WG2: Computational optimization of catalytic properties

Aleksandra Maršavelski

Aleksandra Maršavelski

Leader

University of Zagreb, Croatia

Lucia Gardossi

Lucia Gardossi

Vice Leader

University of Trieste, Italy

MOTIVATION

The major goal of WG2 is to generate computational pipelines that can be used to: (i) alter the substrate scopes of enzymes by designing suitable sets of mutations, (ii) identify novel enzymes with required chemistries in genomic databases and (iii) manipulate protein dynamics, which is very important for specificities as well as substrate specificities and selectivities. The protocols consist of combinations of modules that generate sets of mutations with relatively fast design methods (as implemented in Rosetta) followed by MD simulation or quantum theoretical methods. The latter produce more accurate predictions that can be used to select the best variants for experimental characterization. It is attractive not only to introduce point mutations, but also to adapt the enzyme backbone through loop grafting, a known mechanism in natural enzyme evolution. Loop grafting is more challenging than the introduction of point mutations but can be done through bioinformatics like
approaches or by molecular modelling through design software like Rosetta or MODELLER. The development of facile and effective computational protocols to enable loop grafting has the potential to be transformative for the protein engineering field. When a chemical reaction step is anticipated to be rate-limiting, the behavior of the mutant variants can be pre-screened using MD simulation to assess binding affinity and the formation of catalytically productive conformations. In case of enantioselectivity engineering, such scoring of productive conformations can suffice since the inherent reaction barrier for
formation of either enantiomer is identical. When enzyme activity is screened for, quantum chemical methods may be required to verify that the energy barrier for conversion of the targeted substrate has decreased. Target enzymes include transaminase, peptide bond forming enzymes, epoxide hydrolases, P450 monooxygenases, peroxidases, peroxygenases, flavin-dependent oxidases, haloalkane dehalogenases, decarboxylases and luciferases and sugar-acting enzymes.

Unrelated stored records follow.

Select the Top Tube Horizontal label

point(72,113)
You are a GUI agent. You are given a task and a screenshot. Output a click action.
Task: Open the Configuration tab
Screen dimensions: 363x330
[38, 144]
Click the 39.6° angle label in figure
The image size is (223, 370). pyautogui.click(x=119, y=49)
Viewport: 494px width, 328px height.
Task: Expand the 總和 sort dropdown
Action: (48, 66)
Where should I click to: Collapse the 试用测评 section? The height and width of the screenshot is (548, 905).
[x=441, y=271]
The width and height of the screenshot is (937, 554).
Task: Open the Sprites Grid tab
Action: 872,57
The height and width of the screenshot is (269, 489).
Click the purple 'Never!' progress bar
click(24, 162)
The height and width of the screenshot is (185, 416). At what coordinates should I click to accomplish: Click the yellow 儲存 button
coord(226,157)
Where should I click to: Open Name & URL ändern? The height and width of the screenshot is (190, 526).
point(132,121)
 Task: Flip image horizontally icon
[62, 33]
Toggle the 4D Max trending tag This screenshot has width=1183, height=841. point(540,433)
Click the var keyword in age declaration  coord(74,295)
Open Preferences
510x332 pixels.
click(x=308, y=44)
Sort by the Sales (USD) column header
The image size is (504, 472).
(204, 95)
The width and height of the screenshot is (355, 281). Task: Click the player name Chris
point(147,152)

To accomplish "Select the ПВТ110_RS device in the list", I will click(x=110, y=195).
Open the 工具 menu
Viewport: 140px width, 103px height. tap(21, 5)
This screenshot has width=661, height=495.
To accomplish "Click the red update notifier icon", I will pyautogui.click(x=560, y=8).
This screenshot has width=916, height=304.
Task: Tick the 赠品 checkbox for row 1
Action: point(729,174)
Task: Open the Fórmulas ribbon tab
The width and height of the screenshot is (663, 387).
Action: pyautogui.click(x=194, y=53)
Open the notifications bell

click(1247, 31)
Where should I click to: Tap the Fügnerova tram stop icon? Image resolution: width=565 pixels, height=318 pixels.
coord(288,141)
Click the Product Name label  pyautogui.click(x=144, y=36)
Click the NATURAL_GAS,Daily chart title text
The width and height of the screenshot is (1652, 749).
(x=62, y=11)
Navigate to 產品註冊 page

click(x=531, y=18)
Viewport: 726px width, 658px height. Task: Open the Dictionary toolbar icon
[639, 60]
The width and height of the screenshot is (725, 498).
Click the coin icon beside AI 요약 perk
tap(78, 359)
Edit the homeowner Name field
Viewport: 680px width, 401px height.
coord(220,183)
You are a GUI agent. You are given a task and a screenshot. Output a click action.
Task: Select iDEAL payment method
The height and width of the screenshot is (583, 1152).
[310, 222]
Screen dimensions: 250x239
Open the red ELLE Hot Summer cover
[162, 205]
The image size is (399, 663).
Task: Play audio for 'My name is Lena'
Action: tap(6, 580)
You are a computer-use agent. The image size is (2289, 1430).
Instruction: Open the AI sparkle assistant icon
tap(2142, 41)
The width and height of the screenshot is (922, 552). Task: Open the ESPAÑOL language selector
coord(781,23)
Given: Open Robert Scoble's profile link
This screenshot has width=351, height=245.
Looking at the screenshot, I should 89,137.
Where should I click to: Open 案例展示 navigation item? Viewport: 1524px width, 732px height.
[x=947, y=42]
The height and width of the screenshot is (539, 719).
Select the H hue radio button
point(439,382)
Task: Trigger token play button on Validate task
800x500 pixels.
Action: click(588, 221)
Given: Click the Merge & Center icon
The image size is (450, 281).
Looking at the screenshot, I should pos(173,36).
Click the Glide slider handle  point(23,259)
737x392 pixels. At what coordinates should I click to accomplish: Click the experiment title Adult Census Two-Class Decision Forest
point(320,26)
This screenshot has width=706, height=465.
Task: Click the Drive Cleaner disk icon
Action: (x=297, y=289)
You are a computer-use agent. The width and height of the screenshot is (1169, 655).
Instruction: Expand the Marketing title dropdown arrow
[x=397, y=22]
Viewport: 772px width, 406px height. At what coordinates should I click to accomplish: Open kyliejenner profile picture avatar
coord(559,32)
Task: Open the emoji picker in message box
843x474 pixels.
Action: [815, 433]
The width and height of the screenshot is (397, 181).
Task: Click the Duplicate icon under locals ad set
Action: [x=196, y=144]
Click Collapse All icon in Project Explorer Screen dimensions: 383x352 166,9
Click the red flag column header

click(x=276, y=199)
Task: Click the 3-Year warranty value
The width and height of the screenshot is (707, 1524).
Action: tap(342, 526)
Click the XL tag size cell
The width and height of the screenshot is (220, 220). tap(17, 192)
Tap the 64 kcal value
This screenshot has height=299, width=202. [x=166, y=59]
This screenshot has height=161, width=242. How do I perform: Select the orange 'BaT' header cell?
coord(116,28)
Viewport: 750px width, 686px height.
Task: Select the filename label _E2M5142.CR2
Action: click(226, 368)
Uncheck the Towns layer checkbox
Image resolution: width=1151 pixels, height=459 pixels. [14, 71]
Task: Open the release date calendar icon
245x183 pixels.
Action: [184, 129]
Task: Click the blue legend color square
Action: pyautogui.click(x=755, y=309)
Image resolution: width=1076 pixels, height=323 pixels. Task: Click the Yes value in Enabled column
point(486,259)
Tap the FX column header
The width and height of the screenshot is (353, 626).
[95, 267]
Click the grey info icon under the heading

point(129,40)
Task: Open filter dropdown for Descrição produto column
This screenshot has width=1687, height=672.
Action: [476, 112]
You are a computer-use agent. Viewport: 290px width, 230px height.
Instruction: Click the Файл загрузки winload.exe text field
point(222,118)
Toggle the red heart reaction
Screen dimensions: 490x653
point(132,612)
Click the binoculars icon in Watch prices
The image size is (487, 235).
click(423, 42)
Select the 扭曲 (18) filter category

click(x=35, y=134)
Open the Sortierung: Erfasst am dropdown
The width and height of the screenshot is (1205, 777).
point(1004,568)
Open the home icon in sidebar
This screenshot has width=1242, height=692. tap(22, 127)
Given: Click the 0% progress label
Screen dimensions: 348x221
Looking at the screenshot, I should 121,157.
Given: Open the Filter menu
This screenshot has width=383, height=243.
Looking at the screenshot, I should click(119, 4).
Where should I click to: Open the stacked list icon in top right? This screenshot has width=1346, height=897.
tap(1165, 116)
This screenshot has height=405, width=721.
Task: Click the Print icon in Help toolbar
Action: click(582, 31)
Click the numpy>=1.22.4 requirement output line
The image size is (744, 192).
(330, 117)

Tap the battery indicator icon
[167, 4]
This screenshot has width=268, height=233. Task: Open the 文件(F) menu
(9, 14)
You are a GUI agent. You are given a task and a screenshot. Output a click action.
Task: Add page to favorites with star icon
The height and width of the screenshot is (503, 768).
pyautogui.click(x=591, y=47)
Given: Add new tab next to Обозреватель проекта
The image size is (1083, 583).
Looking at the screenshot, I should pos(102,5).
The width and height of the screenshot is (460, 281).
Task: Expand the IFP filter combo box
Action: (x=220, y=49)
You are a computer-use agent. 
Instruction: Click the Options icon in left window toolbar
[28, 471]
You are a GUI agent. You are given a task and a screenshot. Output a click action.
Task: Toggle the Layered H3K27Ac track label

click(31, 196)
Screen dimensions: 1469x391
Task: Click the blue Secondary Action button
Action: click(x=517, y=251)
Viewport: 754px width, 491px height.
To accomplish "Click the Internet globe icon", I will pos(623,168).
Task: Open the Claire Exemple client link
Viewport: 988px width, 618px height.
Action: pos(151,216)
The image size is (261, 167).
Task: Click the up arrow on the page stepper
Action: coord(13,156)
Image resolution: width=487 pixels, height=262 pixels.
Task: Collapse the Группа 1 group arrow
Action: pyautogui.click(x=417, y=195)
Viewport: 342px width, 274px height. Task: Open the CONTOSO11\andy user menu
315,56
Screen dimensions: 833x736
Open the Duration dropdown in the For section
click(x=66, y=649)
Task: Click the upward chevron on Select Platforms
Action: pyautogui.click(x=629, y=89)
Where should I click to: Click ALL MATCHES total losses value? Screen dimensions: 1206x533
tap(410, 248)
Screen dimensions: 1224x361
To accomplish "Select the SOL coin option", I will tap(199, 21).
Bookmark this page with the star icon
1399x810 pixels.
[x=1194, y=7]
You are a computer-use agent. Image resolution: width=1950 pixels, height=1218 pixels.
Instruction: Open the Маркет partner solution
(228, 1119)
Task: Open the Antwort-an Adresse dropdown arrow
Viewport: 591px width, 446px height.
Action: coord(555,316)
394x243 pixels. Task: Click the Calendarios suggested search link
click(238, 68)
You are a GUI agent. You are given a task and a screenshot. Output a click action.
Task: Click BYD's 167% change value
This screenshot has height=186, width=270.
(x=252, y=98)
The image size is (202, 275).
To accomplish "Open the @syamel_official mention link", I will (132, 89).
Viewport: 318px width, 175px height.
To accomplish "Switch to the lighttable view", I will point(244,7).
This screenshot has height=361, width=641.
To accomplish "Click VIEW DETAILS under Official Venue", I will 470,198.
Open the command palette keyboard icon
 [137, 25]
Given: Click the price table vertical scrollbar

Transition metal cofactors – Although metalloenzymes are versatile chemical biocatalysts, these enzymes, and especially those without rigid prosthetic groups, are fairly challenging for molecular dynamics simulations. The reasons for that are, inter alia, soft nature of metal-ligand bonds and plasticity of the metal first coordination shell, which manifest in various coordination numbers and geometries. As molecular dynamics plays a pivotal role in computational enzyme redesign protocols, to be able to apply the latter to metalloenzymes, accurate and computationally efficient force-fields for the metal cofactors are very much in demand. Hence, one of the tasks of WG2 is to test various protocols for development of reliable force-fields for metal cofactors, e.g. those in mononuclear non-heme iron oxygenases or copper oxidases. To fully unleash the biocatalytic potential of such enzymes, e.g. copper-dependent oxidases and oxygenases, the computational redesign protocols need to have a precision enabling fine tuning active site structure and dynamics and hence controlling the direction of the enzymatic reaction.

OBJECTIVES

The objectives of WG2 are to develop computational protocols that can improve substrate scope, stereoselectivity as well as cofactor preference. The development of computational protocols for mining of enzymes with novel chemistries and finally to develop computational approaches for engineering protein dynamics.

Specific Tasks of WG2 are:

  • Develop robust protocols and and algorithms for efficient optimization of catalytic properties

  • Optimization of COZYME target enzymes using newly developed computational platform.